Cette réunion hebdomadaire d’un club d’autonomisation des filles était une rencontre typiquement joyeuse visant à accroître la confiance des filles en renforçant leurs compétences en matière de communication, en les aidant à comprendre et à exprimer leurs émotions, et à gérer les conflits avec leurs amis, leurs parents et d’autres personnes. Il existe aujourd’hui 30 clubs de ce type dans les écoles du Somaliland, y compris dans la capitale, Hargeisa, offerts dans le cadre du programme À toute épreuve de l’UNICEF, soutenu par le gouvernement du Canada, pour renforcer l’éducation des filles.
Renforcer la confiance
« Le club d’autonomisation des filles a renforcé ma confiance en moi. Il m’a aidée à me dépasser », a déclaré Saharla Abdikarim Adan, 13 ans, avec un sourire perpétuel sur le visage. Pour Saharla, le club de filles a fait en sorte que l’éducation ne se limite pas à l’apprentissage des matières et à la réussite des examens. « Cela m’a permis d’ouvrir de bons canaux de communication avec mes parents – je ne me fâche plus aussi facilement – et cela a également renforcé mes liens d’amitié avec les autres filles. »

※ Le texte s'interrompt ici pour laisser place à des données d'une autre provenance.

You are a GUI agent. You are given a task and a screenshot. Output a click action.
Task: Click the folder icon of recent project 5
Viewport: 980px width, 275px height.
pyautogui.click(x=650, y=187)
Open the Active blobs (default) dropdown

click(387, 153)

Dans la société conservatrice et patriarcale du pays, les normes liées au genre signifient que les filles sont en queue de peloton lorsque les parents décident quels enfants ils peuvent se permettre d’envoyer à l’école et lesquels doivent rester à la maison pour aider aux tâches ménagères ou s’occuper de leurs frères et sœurs plus jeunes.
Même lorsqu’elles ont la chance d’aller à l’école, les filles sont souvent moins nombreuses et intimidées par les garçons, et négligées ou ignorées par les enseignants, essentiellement masculins. Pour compliquer encore les choses, de nombreux sujets sociaux touchant les adolescentes sont considérés comme culturellement tabous et sont rarement abordés, par exemple les cycles menstruels ou les changements émotionnels, laissant les filles affronter seules l’adolescence.
Il en résulte que les filles sont moins susceptibles de commencer l’école et, si elles le font, elles risquent davantage d’abandonner leurs études.
La mère de Saharla, Fihima, n’a pas terminé ses études primaires, et elle est déterminée à ce que ses filles le fassent. Il y a six ans, elle a transféré Saharla d’une école mixte à une école réservée aux filles où, selon elle, « elle a mieux réussi grâce aux enseignantes ».
Des retombées importantes
Pour Saharla, une enseignante en particulier se distingue, Nimo, qui a été formée comme mentore par l’entremise du programme À toute épreuve pour diriger le club d’autonomisation des filles, et dont l’implication a encouragé Saharla à joindre le club lorsqu’il a démarré en 2023.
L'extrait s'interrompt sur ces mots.